Web vitals are group of metrics to measure the quality of the user experience for web applications.

The core metrics are:

Largest Content Paint (LCP): measures loading performance.
First Input Delay (FID): measures interactivity.
Cumulative Layout Shift (CLS): measures visual stability.

A good user experience happens below 2.5 seconds LCP, 100 ms FID and 0.1 CLS: these are guidelines number provided by Google.

If you develop a web application, you now have access to many great JavaScript frameworks: React, Vue, Angular, ... and a myriad of JavaScript libraries thanks to npm and module bundlers. But it comes at a price ... the size of your application increases:

Loading time suffers since the users download more JavaScript code
Interactivity suffers since the browser have to interpret potentially a lot of JS
Stability suffers since elements rendered at runtime might change the layout of the app

You might think that powerful computers and high-speed internet alleviates these issues. However an important number of users are still on slow internet connections like 3G and below (e.g in poor countries, ...)

A simple solution to control the web vital metrics of your app is to use lazy loading.

The idea is simple, you don’t need to ship the code to render elements outside of the application viewport: since the user doesn’t see them, you should not spend resources on them.

The initial load time, interactivity and stability will improve, and as the user navigates your app, you progressively load the required JS code.

Modern frameworks all supports lazy loading, start using it to improve user experience.

👩‍🔬 Research Paper: data2vec, A General Framework for Self-supervised Learning in Speech, Vision and Language

Self-supervised learning is a hot research topic in machine learning. Yan LeCun, chief scientist at Meta, is convinced that it’s a key component to improve deep learning models:

In a few words, it’s a kind of unsupervised learning where the data itself provides supervision.

For instance you can pre-train a computer vision model on images without labels: you mask the image randomly and train the model to predict the missing area. Doing so you expect that the model will learn meaningful representation of the data.

Since it simpler to gather unlabelled data, you can leverage huge dataset to pre-train you models before you train them on the final tasks.

Data2vec is a paper about self-supervision for speech vision and language. The core idea is to use a standard Transformer architecture to predict a latent representations of the data from a masked input. It’s different from usual technique which predict modality-specific targets such as words, visual tokens or unit of speech.
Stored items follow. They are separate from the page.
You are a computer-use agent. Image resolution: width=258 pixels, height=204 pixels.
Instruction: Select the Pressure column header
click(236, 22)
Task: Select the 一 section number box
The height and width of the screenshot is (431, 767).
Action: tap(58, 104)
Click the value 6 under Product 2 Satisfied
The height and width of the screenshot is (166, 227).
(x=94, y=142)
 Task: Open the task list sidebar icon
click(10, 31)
First the model encode a masked version of the training data (student mode).

Then training targets are constructed by encoding the unmasked data with the same model but parametrized as an exponentially moving average of the model weights (teacher mode).
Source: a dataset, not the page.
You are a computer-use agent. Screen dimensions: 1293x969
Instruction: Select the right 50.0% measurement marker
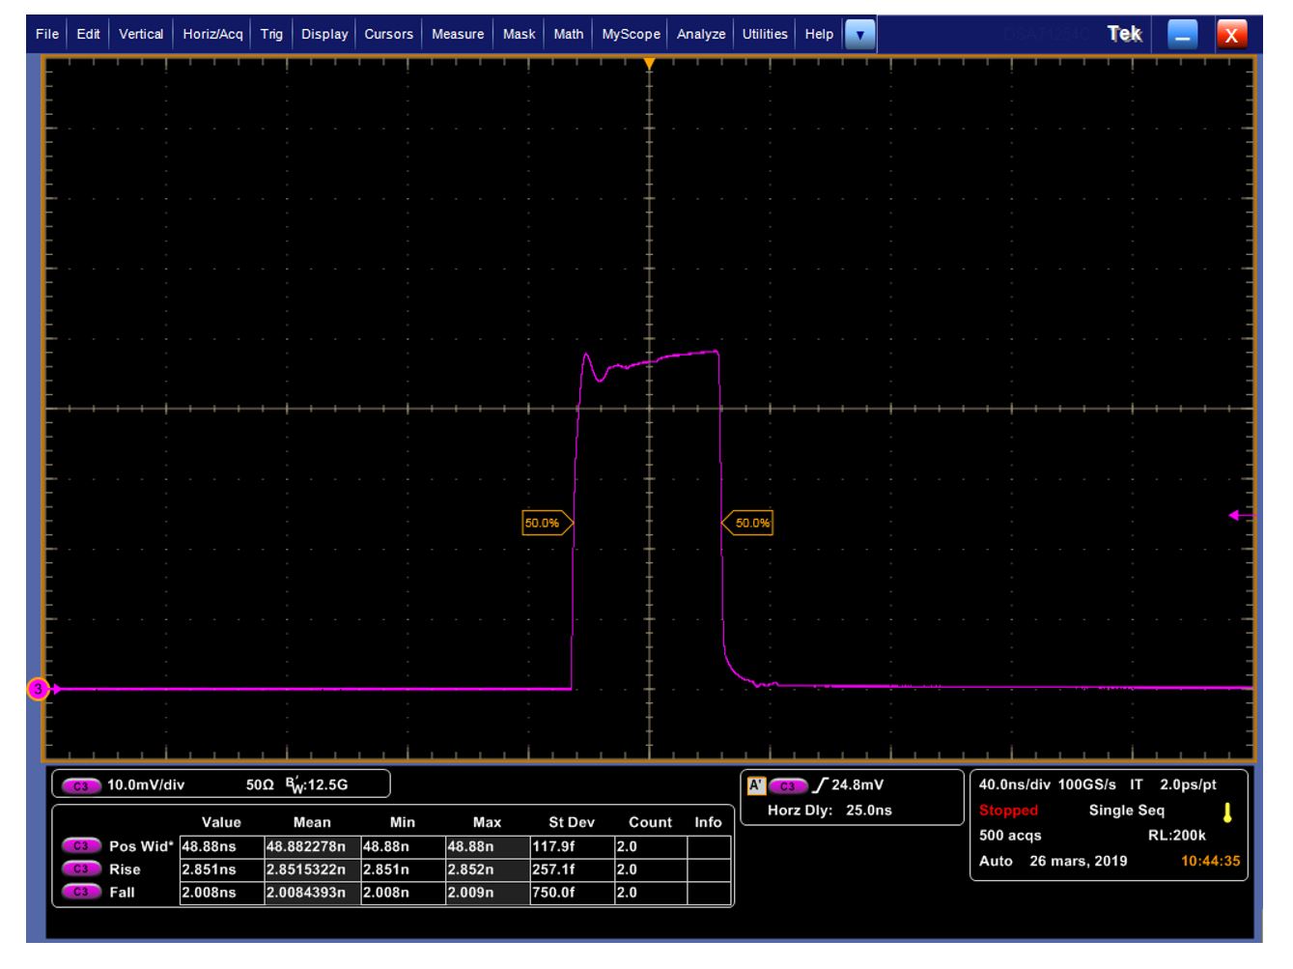pos(748,523)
This idea to use an exponentially moving average of the model weights for the teacher comes from another paper: Emerging Properties in Self-Supervised Vision Transformers. It’a form of self distillation.
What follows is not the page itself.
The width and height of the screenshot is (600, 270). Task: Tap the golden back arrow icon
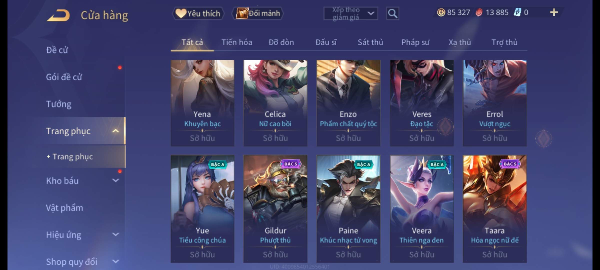click(58, 16)
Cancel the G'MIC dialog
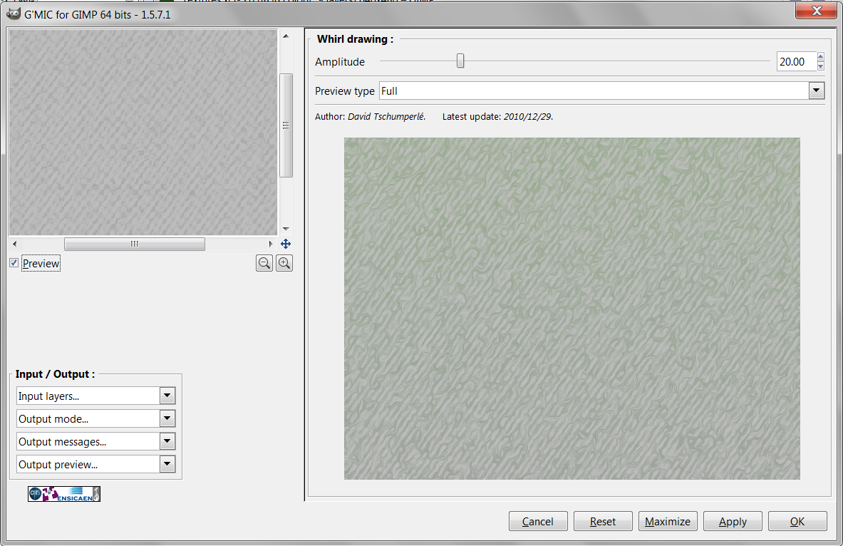The height and width of the screenshot is (546, 843). [538, 521]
It’s great to see more and more work in the self-supervision as it unlocks new ways to use data, even when it’s not labelled.

Checkout the paper.

🛠 Tool: HTTPie, Painless API testing and interactions

🤕 Debugging API calls can be tedious because they can be hard to replicate and often involve many different components.

Additionally, API calls can be time-consuming to write, and the results can be difficult to interpret.

HTTPie is a delightful CLI HTTP client that makes interacting with web services as human-friendly as possible.

It's perfect for:

👉🏽 Testing
👉🏽 Debugging
👉🏽 Generally getting the most out of APIs and HTTP servers.

With the http and https commands, you can easily create and send any sort of HTTP request you need.

HTTPie Main Commands. — HTTPie Main Commands

📰 News

DeepMind released GATO: A multimodal generalist agent

Inspired by large language models, DeepMind released GATO: a generalist agent. Remarkable features: It handles many types of data: image, text, … The same network with the same weights is used for all the tasks. It uses the context to decide which tasks to complete.